Instructions for the task: For each line of the listing that holds "settings", show the full line.

Record extracts:
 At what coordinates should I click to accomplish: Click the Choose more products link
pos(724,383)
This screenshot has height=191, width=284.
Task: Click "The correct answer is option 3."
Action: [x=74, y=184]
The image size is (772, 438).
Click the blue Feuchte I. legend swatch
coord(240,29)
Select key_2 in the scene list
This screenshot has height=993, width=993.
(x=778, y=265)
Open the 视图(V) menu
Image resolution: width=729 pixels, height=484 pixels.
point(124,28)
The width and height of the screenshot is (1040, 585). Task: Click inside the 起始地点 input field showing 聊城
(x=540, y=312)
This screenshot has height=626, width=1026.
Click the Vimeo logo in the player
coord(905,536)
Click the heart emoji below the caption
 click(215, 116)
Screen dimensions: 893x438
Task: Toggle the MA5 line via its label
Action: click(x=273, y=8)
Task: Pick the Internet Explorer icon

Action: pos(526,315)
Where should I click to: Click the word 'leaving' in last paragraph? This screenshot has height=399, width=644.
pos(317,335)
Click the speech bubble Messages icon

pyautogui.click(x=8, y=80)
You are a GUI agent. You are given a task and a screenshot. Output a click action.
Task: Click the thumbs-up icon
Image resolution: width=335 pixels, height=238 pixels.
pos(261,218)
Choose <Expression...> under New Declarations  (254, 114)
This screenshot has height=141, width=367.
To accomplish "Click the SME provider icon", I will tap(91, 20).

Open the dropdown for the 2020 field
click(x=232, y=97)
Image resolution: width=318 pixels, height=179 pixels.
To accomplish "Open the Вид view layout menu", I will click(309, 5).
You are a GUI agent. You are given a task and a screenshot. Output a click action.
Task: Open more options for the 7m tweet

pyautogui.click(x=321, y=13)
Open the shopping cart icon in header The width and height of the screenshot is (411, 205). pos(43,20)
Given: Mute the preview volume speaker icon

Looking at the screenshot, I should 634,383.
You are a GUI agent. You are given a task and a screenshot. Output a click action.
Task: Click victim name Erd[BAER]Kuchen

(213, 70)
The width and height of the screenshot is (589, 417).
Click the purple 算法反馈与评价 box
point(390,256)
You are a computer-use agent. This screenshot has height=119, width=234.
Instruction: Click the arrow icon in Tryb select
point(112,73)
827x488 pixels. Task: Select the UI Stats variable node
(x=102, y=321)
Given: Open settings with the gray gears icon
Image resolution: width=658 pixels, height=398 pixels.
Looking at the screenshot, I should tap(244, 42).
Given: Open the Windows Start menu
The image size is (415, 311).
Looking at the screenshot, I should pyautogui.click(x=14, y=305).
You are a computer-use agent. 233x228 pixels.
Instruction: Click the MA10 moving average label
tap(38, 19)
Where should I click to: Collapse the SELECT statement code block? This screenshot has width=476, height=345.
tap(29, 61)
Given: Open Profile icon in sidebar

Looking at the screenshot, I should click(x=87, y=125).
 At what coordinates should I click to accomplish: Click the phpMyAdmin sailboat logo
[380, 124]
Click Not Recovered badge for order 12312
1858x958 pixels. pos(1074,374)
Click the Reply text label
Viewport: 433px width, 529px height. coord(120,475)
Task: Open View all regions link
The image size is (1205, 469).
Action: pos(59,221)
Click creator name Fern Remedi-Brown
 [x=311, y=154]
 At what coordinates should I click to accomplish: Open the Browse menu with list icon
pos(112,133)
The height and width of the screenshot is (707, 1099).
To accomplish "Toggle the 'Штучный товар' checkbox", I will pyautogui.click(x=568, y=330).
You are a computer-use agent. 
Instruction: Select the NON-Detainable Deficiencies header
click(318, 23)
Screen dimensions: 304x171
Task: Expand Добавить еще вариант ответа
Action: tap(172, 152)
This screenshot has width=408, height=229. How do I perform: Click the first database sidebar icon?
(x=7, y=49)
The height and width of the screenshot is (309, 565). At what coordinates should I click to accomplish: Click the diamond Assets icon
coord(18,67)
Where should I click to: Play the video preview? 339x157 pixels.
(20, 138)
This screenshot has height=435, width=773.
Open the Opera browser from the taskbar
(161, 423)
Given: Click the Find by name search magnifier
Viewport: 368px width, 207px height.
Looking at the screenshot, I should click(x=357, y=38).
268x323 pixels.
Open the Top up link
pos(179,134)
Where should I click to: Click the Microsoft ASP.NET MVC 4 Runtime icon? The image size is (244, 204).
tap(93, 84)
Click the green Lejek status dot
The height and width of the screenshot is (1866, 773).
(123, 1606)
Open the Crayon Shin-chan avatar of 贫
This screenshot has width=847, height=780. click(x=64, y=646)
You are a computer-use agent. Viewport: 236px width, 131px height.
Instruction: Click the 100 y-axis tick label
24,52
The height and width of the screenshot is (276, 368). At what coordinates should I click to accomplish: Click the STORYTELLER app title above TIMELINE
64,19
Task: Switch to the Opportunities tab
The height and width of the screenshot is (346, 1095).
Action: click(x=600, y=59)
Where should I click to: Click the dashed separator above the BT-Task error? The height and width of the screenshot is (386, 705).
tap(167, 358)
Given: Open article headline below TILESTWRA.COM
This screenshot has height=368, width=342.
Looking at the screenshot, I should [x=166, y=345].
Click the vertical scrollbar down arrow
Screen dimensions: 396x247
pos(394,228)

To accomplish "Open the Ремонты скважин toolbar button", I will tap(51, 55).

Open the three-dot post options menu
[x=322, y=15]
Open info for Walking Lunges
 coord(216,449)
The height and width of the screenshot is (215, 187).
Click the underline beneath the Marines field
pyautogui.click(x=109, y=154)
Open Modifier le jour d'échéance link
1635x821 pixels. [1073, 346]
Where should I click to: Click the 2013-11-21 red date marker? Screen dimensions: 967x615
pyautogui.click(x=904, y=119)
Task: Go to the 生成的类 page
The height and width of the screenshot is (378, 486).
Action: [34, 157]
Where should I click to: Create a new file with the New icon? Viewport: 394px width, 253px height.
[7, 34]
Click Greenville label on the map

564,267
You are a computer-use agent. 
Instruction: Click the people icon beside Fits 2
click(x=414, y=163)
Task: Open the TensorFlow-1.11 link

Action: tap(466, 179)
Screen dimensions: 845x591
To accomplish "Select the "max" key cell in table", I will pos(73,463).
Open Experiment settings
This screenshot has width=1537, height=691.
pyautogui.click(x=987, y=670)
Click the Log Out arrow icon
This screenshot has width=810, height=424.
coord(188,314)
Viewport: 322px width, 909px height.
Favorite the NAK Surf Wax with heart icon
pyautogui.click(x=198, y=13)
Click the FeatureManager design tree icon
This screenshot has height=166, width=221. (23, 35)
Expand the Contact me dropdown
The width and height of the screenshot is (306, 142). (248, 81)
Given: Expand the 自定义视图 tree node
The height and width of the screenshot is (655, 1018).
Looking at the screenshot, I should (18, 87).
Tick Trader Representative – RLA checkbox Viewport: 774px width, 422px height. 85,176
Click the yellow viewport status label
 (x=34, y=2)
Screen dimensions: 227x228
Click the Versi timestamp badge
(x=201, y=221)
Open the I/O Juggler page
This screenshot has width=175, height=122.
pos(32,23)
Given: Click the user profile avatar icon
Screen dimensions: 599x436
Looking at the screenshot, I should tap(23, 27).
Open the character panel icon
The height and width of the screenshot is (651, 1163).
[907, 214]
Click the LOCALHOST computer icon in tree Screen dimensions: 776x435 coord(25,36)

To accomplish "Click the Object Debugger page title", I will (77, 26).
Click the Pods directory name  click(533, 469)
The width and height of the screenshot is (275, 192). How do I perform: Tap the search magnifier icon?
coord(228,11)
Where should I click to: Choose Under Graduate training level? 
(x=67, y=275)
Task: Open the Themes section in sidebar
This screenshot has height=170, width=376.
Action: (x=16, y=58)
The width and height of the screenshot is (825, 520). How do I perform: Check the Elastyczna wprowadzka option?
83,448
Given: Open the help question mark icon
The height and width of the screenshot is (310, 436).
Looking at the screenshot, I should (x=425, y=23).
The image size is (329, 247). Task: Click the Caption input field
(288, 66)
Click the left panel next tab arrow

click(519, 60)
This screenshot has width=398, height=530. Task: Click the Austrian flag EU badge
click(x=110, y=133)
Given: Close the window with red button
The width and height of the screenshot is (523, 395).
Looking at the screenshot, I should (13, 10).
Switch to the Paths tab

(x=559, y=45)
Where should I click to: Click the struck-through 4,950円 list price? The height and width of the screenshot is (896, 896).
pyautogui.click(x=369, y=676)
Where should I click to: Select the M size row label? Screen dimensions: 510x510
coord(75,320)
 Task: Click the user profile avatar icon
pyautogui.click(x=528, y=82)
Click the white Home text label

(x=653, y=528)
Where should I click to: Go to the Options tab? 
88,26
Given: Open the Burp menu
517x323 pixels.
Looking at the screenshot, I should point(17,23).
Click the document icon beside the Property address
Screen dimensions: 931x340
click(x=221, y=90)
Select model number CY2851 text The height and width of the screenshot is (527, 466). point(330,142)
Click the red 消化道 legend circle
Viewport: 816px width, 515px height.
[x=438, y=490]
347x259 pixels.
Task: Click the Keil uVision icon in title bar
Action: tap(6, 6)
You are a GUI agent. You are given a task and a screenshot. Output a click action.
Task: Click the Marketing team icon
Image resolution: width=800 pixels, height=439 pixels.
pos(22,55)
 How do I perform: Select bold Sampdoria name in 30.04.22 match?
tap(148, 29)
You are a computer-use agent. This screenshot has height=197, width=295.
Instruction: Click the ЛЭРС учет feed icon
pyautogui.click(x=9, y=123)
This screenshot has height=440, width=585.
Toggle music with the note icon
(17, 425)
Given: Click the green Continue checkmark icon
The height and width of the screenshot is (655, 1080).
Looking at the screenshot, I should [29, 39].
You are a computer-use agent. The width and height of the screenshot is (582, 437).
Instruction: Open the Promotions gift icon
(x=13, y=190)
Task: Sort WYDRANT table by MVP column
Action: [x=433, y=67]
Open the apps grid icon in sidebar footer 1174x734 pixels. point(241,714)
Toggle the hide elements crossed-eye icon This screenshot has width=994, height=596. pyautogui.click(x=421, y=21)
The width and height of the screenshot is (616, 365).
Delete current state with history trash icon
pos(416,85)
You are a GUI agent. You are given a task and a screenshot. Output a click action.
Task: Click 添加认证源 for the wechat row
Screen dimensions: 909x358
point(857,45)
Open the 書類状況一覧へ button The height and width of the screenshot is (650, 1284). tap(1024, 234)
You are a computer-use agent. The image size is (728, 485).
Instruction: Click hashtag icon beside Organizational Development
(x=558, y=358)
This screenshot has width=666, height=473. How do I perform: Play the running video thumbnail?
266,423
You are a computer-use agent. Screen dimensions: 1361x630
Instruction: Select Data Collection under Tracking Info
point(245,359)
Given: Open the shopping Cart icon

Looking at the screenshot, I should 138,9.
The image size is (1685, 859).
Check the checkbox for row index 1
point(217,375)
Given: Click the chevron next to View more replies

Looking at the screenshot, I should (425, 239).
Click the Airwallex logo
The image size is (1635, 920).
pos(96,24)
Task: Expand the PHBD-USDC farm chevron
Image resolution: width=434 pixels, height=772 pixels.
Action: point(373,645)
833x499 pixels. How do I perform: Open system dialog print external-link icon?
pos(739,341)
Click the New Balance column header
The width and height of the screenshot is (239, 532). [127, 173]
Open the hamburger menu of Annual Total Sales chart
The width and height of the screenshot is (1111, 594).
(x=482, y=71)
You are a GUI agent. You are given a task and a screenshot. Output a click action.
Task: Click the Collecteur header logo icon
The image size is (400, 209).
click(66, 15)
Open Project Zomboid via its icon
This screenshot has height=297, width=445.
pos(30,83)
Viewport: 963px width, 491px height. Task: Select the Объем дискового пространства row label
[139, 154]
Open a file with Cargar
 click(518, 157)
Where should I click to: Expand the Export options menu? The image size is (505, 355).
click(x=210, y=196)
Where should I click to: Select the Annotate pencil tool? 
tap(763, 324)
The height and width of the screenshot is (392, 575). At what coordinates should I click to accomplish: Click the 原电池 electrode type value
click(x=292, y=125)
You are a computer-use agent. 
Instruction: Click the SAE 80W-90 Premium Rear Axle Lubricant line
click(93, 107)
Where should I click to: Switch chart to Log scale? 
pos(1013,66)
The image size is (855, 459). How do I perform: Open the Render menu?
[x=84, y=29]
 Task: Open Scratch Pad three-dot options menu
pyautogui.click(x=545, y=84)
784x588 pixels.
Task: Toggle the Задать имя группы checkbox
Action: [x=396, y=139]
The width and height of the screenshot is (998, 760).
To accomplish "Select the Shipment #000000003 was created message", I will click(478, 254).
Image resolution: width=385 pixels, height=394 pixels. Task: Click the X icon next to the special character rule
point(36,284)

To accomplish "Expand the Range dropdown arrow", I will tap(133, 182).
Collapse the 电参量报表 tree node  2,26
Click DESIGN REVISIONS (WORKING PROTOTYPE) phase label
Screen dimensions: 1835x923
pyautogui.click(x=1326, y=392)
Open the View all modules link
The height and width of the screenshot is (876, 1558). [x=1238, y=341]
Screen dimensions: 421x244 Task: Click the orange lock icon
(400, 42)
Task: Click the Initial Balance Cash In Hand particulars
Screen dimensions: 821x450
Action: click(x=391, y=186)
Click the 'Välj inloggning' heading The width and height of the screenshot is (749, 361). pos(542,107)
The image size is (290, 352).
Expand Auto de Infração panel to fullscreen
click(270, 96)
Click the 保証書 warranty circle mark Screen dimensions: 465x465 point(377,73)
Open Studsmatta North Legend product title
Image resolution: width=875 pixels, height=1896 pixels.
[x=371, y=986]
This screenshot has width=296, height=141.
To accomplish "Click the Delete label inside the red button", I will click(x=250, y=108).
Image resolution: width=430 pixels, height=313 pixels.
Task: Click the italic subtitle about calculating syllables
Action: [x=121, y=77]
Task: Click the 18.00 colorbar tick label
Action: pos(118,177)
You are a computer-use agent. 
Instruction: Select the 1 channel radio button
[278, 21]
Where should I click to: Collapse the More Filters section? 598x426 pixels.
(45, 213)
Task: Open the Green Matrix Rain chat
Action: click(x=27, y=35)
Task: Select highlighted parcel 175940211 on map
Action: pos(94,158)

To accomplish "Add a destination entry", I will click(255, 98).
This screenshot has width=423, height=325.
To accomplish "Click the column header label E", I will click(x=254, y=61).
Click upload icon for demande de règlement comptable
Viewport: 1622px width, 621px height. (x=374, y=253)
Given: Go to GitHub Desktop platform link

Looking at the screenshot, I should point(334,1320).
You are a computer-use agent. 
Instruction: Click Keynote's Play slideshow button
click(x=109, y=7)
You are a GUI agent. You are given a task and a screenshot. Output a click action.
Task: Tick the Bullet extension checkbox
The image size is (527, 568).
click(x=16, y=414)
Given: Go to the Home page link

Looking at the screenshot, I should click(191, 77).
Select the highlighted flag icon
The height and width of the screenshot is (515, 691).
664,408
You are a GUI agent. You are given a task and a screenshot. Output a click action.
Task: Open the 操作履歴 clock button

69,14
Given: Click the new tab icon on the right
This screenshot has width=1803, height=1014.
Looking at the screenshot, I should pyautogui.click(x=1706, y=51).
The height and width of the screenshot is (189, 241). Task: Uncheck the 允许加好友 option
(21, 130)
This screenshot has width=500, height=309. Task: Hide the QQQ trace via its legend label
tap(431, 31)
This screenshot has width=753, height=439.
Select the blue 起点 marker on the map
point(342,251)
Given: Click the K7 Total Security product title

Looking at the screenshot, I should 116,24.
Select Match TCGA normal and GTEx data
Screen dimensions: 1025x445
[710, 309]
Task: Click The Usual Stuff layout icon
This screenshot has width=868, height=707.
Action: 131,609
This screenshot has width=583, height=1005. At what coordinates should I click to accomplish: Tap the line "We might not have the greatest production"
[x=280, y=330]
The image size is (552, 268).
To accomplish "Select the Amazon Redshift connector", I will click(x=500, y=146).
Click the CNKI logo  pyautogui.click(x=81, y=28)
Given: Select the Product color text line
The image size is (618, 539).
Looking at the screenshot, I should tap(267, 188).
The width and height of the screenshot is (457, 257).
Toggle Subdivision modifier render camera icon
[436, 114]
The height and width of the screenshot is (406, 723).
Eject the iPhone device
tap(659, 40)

Final answer:
Given: Open settings with the gray gears icon
Open Experiment settings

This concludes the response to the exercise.